Dal dramma al sogno, l’impresa di Francesca Jones: la tennista con 8 dita qualificata agli Australian Open

Francesca Jones è riuscita a qualificarsi al tabellone principale degli Australian Open nonostante abbia otto dita a causa di una rara sindrome

SportFair

Una vittoria personale, un trionfo che sotto sotto nasconde molto di più di quanto possa sembrare a prima vista. Francesca Jones ha conquistato l’accesso al tabellone principale degli Australian Open, lo ha fatto da numero 241 della classifica WTA e questo già di per sé potrebbe sembrare clamoroso.
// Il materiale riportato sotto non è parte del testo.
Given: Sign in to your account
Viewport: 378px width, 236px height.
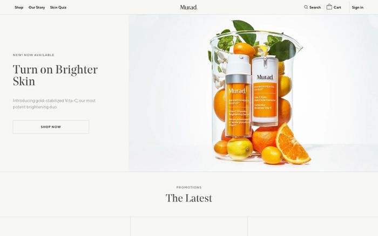Looking at the screenshot, I should [x=357, y=8].
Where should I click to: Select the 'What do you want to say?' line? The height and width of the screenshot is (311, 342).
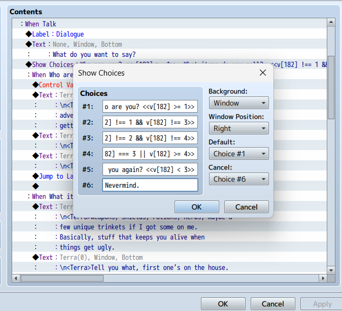[94, 54]
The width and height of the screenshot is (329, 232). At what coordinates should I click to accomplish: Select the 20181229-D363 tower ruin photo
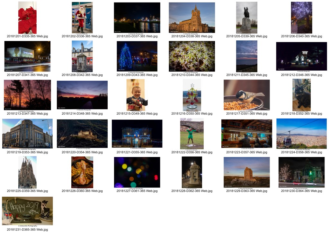(247, 172)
Ma a rendere questa storia davvero unica è che Fran, come la chiamano gli amici, ha una rara sindrome che l’ha colpita alla nascita.

La malattia di Fran

Francesca Jones
Tom Dulat/Getty Images

In gergo medico si chiama sindrome da displasia ectodermica ectrodattilia e colpisce le estremità degli arti, Francesca Jones ne soffre dalla nascita e per colpa di questa malattia è venuta al mondo con tre dita e un pollice su ciascuna mano, tre dita del piede destro e quattro nel sinistro. Nel corso della sua vita ha subito numerosi interventi, i medici le avevano detto che non sarebbe mai diventata una sportiva, lei invece ha addirittura preso una racchetta in mano e si è arrampicata fino al tabellone principale degli Australian Open. Un’impresa da leggenda, che fa di Francesca Jones un’autentica eroina.

Il suo messaggio

Francesca Jones
Julian Finney/Getty Images

Francesca Jones ha raccontato ciò che ha dovuto passare nel corso della sua vita, sottolineando di non essersi mai arresa: “la mia sindrome è molto rara e oltre all’handicap più visibile, quello delle dita, dà molti altri sintomi. I dottori mi hanno detto che non potevo giocare a tennis e ho voluto dimostrare che sbagliavano – le sue parole al Guardian – il mio corpo non è destinato a essere quello di un’atleta, diciamo così, ma per me questo non significa che io non possa esserlo. Anche una Rolls Royce è costruita da zero. Ho solo provato ad affrontare la cosa a muso duro e vedere come avrei potuto dimostrare che quella persona si sbagliava. E anche provare a me stessa che potevo fare quello che volevo e incoraggiare pure gli altri a farlo, perché penso che ci siano tanti bambini che sono limitati da ciò che dicono gli altri”.